Think-tank wants more help for GPs

1 Mar 01
The government has been urged to put more resources into primary care in order to improve services to patients and bolster GPs' morale.

02 March 2001

In separate initiatives this week, health care think-tank the King's Fund said the government could be undermining its own NHS policies, while the British Medical Association warned of an exodus of GPs from the health service.

The BMA said family doctors' morale had fallen to dangerously low levels. In an open letter to the UK's 36,000 GPs, BMA general practitioners' committee chairman John Chisholm said the government's interest in the problems of general practice was superficial.

This was exemplified by this year's pay award, which he said increased GPs' gross pay by 2.3% at most.

'The government has complacently shovelled more and more work on to general practitioners without giving the profession the numbers needed to carry it out. Now we are saying that we have had enough,' he added.

Provided data:
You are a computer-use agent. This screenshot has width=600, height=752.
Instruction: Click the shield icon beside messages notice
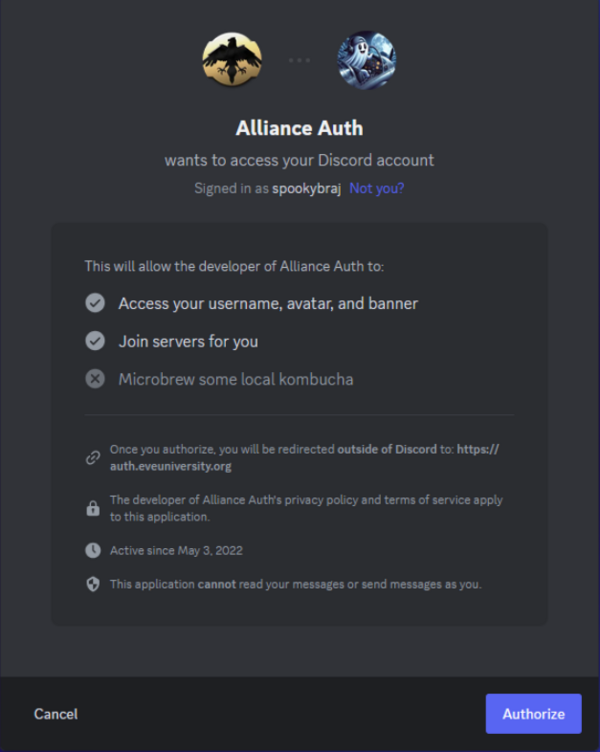(93, 584)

Task 1:
In the news article on GPs and primary care:
(a) Which think-tank said the government could be undermining its own NHS policies?
(b) To how many GPs was John Chisholm's open letter addressed?
(c) By how much at most did this year's pay award raise GPs' gross pay?
Task 2: Can you write the next part of the news article on GP morale, continuing after its last sentence?
The material is separate from the news article on GPs and primary care.

Your response 1:
(a) The King's Fund
(b) 36,000
(c) 2.3%

Your response 2:
In a report, What has New Labour done for primary care?, the King's Fund warned that the government's modernisation of the NHS could be damaged by its insistence on directing more money to hospitals.

Steve Gillam, the report's editor, said: 'Over 90% of all NHS care happens in the GP surgery or in people's own homes. Yet they still do not receive a fair share of NHS resources, and we have yet to see a major shift of power from hospitals to primary care groups under Labour.

'Even in the NHS Plan, the majority of new resources were earmarked for hospitals rather than for GP surgeries or for services that visit people at home,' he added.